Work to complete ::
In the text on the exhibition "Navigating Dark Waters," which Greek word did Richard Dawkins base the term "meme" on?

2013

NAVIGATING DARK WATERS AnitaTraverso Gallery, Melbourne 26 Nov- 21 Dec

The title for my new exhibition ‘Navigating Dark Waters’ continues themes explored in my print show Wunderkammer Series at Block Projects Melbourne 2012 and Journey to no man's land 2011, The Project Wall, James Dorahy Project Space, Sydney.

 

NAVIGATING DARK WATERS

Gabrielle Courtenay’s paintings are heavily laden with symbols. From floating trees, neo-classical statuary and carved Buddhas, to narrow ellipse-shaped portals, alchemical signs and navigational notations, every delicately rendered image forms part of a larger narrative. Although they are instantly recognisable as symbols, the distinctive elements of Courtenay’s visual language aren’t the archetypal “primordial images” theorised by influential psychoanalyst Carl Jung: symbolic elements drifting through the collective unconscious, universal and untethered from the bonds of a specific culture. Instead, they have more in common with the notion of memes: a cultural unit that is disseminated and replicated by communication between individuals, communities and across generations.

These days the term meme is almost inextricably linked with internet culture and it is used to describe the silly low-fi animated gifs and sound-byte clips that have ‘gone viral’ on YouTube. But whereas internet memes are deliberately altered or fabricated, memes, as first postulated by evolutionary biologist Richard Dawkins in his 1976 book, The Selfish Gene, mutate naturally in much the same way as genes do. In fact, Dawkins coined the phrase based on the Greek mimeme (loosely translated as likeness or imitation) to deliberately mimic the word gene. For him, memes are evidence of a kind of cultural natural selection. Like genes they transmit information, but they can also evolve over time.

Given entries ::
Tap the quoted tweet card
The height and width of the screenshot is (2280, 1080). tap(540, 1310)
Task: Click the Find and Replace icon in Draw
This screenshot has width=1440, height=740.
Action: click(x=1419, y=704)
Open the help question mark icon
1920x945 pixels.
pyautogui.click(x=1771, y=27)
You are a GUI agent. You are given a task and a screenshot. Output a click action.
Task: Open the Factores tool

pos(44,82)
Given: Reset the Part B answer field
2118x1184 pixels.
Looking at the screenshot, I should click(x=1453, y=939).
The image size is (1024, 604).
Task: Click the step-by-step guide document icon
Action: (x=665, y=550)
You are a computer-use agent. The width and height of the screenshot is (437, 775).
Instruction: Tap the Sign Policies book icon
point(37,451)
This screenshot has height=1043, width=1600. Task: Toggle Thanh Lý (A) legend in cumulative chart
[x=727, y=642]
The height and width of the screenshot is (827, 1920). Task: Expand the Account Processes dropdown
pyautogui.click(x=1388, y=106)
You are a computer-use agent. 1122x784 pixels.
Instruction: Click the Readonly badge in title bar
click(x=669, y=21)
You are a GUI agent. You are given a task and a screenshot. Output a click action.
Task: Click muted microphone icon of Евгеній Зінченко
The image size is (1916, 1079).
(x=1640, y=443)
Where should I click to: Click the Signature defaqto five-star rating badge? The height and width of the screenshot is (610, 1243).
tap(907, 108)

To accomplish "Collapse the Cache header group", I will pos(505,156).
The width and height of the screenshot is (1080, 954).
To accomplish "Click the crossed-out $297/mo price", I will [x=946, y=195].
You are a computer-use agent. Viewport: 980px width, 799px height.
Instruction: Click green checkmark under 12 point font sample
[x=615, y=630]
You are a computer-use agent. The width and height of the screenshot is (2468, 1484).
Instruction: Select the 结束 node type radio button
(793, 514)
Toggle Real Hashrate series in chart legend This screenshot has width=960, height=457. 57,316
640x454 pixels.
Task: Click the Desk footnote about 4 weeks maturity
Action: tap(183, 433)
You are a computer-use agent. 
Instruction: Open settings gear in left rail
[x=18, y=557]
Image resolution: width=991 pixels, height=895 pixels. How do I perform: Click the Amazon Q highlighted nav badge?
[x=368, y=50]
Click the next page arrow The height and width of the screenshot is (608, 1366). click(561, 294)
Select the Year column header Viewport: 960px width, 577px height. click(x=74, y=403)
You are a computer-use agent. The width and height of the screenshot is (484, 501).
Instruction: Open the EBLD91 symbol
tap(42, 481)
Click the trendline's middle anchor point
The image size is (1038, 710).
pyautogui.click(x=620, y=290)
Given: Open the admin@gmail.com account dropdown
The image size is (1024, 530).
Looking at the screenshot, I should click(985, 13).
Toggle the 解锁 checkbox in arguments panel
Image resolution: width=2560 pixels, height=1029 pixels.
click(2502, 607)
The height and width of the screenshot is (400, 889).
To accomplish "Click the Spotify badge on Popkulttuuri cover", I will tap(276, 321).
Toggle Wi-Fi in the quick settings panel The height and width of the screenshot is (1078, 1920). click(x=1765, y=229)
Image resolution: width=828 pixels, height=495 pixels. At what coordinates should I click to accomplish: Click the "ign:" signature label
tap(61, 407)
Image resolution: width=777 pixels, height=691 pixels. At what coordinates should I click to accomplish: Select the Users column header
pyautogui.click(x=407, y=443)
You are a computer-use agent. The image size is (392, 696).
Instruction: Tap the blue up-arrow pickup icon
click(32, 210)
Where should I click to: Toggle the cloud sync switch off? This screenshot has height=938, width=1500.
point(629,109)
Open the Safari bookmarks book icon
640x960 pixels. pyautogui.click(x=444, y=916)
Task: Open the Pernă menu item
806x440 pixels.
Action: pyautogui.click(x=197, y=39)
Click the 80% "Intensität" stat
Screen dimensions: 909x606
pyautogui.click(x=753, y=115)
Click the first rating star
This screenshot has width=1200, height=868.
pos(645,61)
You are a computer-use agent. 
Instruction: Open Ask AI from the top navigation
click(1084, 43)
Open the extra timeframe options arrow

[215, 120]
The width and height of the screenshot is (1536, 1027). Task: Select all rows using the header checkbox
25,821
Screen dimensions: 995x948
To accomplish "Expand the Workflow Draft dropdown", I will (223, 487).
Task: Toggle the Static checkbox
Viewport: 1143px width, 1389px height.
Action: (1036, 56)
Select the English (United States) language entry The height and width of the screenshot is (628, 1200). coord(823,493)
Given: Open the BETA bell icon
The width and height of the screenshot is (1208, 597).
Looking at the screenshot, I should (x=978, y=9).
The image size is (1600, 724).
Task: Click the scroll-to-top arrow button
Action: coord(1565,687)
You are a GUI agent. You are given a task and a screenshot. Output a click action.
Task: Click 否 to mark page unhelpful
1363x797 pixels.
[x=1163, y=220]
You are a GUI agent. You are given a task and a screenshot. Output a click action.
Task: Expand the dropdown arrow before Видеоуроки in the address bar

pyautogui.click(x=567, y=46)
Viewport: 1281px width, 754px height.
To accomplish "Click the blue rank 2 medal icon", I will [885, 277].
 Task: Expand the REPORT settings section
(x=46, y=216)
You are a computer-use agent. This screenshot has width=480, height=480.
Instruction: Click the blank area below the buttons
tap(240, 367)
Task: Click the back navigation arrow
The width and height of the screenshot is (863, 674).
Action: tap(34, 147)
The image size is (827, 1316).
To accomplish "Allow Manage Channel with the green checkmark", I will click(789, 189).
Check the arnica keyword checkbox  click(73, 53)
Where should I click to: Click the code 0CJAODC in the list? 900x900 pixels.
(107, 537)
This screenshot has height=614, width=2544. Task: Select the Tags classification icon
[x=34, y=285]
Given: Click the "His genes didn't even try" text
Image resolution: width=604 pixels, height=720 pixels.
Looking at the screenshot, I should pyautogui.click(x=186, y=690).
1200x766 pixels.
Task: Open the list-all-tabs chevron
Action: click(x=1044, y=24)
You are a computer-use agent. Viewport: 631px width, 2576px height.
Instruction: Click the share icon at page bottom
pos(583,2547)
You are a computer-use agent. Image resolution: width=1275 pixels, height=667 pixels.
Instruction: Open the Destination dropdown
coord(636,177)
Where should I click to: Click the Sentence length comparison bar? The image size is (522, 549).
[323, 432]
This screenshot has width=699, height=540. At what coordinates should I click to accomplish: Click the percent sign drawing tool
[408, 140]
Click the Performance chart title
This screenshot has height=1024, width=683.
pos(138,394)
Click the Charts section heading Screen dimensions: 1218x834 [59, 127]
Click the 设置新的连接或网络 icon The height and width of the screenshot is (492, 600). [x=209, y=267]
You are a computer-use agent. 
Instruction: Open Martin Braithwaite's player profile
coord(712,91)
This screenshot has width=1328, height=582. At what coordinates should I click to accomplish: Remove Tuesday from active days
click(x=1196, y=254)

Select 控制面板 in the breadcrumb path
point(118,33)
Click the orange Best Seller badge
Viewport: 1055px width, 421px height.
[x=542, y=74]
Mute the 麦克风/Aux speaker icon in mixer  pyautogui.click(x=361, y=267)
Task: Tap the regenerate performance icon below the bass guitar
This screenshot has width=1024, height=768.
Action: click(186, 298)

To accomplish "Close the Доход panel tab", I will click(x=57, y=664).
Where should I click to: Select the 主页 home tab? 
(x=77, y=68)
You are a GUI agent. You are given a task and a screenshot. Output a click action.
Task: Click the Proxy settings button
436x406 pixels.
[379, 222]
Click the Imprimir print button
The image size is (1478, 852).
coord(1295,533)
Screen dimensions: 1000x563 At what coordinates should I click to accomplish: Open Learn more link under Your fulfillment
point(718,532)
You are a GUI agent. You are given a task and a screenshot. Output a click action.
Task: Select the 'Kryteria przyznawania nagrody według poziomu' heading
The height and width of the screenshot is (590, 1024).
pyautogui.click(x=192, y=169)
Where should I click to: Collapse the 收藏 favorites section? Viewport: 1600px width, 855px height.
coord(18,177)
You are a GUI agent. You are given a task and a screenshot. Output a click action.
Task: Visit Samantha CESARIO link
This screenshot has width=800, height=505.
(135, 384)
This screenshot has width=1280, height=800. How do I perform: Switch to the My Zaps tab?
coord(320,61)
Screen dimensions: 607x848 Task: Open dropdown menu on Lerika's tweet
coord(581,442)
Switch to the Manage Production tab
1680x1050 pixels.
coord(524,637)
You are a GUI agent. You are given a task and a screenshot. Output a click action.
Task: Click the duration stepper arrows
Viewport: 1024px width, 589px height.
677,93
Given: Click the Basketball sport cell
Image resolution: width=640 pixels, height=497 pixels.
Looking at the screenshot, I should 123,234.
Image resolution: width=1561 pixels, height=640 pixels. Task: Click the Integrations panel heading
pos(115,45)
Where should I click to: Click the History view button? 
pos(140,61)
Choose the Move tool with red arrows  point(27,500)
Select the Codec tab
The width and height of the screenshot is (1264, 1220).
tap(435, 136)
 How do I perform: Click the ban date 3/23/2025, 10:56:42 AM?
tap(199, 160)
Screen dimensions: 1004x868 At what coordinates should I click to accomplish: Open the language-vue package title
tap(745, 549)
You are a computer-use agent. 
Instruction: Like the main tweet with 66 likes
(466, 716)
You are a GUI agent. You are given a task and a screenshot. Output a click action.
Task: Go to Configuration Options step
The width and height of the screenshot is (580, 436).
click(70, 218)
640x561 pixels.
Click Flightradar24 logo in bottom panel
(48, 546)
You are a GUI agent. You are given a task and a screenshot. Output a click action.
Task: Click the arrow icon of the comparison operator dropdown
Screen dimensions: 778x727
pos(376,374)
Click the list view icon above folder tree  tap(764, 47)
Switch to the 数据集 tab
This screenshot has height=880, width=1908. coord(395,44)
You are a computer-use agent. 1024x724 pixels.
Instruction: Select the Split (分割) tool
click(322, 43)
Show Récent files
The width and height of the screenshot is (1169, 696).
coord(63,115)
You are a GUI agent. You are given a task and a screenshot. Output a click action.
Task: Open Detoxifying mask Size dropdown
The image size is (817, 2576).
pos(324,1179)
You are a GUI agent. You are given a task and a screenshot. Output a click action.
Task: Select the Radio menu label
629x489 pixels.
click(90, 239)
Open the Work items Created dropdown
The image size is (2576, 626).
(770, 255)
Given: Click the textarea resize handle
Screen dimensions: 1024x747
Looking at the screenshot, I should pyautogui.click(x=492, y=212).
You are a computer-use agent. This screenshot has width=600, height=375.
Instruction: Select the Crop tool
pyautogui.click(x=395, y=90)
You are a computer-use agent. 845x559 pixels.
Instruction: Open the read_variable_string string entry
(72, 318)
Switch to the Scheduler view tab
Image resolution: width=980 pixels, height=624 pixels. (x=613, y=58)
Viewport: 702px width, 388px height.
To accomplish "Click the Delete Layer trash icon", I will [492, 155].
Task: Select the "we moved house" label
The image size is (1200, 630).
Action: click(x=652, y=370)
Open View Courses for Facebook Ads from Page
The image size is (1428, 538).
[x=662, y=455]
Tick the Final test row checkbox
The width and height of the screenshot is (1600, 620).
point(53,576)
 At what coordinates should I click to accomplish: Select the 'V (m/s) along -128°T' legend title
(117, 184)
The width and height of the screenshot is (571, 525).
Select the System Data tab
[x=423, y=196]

Solution to this exercise ::
Mimeme